Written task: Please copy the records below word for word, from the line with "This screenshot has width=960, height=540." to the line with "pyautogui.click(x=369, y=41)", including both of those lines.
╔══
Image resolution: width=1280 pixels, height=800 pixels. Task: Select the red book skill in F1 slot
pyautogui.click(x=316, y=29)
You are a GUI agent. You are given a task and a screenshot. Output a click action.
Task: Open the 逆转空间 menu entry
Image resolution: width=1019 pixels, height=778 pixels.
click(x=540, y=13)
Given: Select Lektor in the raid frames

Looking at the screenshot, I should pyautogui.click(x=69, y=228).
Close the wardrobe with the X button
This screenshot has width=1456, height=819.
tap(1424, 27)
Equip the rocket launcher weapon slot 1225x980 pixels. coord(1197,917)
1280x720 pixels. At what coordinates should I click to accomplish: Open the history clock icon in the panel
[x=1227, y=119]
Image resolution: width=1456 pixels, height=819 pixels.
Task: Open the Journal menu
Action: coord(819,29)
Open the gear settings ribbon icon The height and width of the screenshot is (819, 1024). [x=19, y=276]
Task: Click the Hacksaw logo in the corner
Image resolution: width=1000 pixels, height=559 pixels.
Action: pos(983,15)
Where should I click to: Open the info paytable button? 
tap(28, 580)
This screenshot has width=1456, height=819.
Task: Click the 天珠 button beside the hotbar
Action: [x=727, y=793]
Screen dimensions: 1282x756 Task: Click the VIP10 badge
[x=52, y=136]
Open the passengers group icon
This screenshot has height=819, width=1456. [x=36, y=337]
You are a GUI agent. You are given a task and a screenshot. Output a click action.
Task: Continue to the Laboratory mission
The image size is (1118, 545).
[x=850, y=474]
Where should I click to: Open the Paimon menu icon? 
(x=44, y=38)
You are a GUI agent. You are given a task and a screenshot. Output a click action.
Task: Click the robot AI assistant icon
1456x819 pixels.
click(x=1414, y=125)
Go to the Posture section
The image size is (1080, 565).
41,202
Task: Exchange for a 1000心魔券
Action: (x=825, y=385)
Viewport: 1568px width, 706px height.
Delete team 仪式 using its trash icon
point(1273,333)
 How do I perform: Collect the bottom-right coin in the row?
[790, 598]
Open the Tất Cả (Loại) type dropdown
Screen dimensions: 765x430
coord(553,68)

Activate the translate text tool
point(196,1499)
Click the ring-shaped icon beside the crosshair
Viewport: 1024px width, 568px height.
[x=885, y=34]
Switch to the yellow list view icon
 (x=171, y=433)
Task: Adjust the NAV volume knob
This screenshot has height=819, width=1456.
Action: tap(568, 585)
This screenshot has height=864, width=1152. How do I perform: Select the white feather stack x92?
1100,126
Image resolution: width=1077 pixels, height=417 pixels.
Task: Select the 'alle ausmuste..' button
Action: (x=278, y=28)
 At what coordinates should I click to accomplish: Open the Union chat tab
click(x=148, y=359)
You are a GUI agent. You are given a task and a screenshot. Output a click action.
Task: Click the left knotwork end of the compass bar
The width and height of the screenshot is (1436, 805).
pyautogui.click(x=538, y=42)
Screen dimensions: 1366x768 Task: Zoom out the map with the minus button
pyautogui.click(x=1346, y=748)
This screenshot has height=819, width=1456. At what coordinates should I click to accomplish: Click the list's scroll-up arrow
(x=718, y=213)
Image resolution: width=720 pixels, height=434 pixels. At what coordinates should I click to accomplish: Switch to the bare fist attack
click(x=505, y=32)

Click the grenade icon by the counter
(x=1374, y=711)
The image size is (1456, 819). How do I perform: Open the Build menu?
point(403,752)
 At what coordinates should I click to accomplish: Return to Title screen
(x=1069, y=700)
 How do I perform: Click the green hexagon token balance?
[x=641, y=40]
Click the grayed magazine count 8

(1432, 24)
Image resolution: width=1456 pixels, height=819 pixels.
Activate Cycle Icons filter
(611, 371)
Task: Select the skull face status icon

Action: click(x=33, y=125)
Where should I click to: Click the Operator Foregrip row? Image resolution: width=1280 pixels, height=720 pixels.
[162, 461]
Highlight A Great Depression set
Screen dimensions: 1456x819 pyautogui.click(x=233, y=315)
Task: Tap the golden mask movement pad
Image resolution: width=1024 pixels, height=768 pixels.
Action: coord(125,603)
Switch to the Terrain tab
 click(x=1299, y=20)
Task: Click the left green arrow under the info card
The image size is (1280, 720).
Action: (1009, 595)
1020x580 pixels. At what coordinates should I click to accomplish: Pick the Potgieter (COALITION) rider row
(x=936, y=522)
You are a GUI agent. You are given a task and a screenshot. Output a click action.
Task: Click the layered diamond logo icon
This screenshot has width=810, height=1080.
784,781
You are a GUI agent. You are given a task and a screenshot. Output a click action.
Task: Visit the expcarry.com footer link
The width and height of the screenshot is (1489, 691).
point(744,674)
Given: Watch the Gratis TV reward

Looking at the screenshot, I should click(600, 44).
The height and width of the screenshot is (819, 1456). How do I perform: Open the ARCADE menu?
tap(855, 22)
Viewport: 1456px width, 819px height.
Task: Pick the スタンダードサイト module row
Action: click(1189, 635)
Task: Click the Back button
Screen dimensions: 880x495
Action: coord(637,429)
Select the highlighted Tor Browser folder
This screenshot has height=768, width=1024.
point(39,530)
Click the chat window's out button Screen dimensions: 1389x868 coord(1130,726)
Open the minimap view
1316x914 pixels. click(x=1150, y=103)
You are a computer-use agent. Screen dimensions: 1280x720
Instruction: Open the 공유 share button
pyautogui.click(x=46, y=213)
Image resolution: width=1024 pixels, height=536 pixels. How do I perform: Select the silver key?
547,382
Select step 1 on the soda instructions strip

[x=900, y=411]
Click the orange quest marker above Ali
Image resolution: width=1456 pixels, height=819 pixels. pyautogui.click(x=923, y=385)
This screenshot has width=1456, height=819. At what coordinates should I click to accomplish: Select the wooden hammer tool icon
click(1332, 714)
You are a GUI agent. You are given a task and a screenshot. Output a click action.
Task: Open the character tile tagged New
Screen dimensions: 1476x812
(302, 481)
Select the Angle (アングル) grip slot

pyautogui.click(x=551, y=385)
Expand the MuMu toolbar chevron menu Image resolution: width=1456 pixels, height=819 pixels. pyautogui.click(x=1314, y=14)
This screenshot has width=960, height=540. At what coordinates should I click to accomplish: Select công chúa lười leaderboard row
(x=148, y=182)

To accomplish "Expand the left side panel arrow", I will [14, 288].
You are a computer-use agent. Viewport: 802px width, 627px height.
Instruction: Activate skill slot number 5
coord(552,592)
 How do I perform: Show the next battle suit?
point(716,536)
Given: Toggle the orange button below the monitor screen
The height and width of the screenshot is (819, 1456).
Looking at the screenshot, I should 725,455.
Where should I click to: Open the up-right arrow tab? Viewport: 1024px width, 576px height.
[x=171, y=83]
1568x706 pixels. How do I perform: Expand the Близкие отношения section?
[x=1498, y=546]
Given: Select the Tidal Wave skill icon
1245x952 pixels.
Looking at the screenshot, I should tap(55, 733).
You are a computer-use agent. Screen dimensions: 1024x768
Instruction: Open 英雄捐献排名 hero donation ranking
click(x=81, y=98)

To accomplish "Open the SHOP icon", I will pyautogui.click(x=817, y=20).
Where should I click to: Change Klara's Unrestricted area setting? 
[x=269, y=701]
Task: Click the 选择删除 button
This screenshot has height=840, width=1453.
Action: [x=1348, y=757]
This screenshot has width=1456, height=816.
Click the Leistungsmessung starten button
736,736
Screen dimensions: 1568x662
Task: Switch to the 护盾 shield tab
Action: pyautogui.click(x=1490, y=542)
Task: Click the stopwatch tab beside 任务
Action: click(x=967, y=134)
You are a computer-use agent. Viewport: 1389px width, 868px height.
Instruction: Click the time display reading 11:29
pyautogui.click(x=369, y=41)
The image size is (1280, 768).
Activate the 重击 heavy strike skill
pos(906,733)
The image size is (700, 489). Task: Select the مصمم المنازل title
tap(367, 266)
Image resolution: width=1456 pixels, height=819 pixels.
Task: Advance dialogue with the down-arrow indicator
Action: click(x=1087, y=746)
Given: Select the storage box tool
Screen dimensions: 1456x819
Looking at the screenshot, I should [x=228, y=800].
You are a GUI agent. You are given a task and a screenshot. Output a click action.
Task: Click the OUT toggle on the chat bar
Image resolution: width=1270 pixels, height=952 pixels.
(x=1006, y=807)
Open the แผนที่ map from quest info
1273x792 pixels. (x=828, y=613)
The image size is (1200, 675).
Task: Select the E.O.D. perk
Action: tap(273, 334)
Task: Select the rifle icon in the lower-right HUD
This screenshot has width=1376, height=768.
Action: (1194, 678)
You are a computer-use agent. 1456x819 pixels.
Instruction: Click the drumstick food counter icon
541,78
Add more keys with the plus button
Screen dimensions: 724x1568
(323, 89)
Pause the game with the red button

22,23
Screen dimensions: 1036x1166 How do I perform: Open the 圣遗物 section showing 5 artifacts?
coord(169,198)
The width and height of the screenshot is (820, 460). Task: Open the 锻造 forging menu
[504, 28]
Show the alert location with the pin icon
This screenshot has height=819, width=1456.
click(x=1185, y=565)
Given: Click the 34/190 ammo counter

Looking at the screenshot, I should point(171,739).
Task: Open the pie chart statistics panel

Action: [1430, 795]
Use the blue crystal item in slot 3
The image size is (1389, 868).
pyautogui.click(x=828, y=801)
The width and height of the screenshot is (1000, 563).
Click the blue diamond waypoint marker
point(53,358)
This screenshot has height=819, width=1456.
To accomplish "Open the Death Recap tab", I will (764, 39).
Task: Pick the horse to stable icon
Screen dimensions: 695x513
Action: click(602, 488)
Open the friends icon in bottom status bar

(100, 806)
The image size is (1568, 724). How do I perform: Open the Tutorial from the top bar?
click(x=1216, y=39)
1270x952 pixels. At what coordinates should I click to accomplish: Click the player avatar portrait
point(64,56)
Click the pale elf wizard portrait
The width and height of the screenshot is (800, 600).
╚══
Reply to the exercise:
This screenshot has width=960, height=540. At what coordinates should I click to accomplish: Select công chúa lười leaderboard row
(x=148, y=182)

To accomplish "Expand the left side panel arrow", I will [14, 288].
You are a computer-use agent. Viewport: 802px width, 627px height.
Instruction: Activate skill slot number 5
coord(552,592)
 How do I perform: Show the next battle suit?
point(716,536)
Given: Toggle the orange button below the monitor screen
The height and width of the screenshot is (819, 1456).
Looking at the screenshot, I should 725,455.
Where should I click to: Open the up-right arrow tab? Viewport: 1024px width, 576px height.
[x=171, y=83]
1568x706 pixels. How do I perform: Expand the Близкие отношения section?
[x=1498, y=546]
Given: Select the Tidal Wave skill icon
1245x952 pixels.
Looking at the screenshot, I should tap(55, 733).
You are a computer-use agent. Screen dimensions: 1024x768
Instruction: Open 英雄捐献排名 hero donation ranking
click(x=81, y=98)

To accomplish "Open the SHOP icon", I will pyautogui.click(x=817, y=20).
Where should I click to: Change Klara's Unrestricted area setting? 
[x=269, y=701]
Task: Click the 选择删除 button
This screenshot has height=840, width=1453.
Action: [x=1348, y=757]
This screenshot has width=1456, height=816.
Click the Leistungsmessung starten button
736,736
Screen dimensions: 1568x662
Task: Switch to the 护盾 shield tab
Action: pyautogui.click(x=1490, y=542)
Task: Click the stopwatch tab beside 任务
Action: click(x=967, y=134)
You are a computer-use agent. Viewport: 1389px width, 868px height.
Instruction: Click the time display reading 11:29
pyautogui.click(x=369, y=41)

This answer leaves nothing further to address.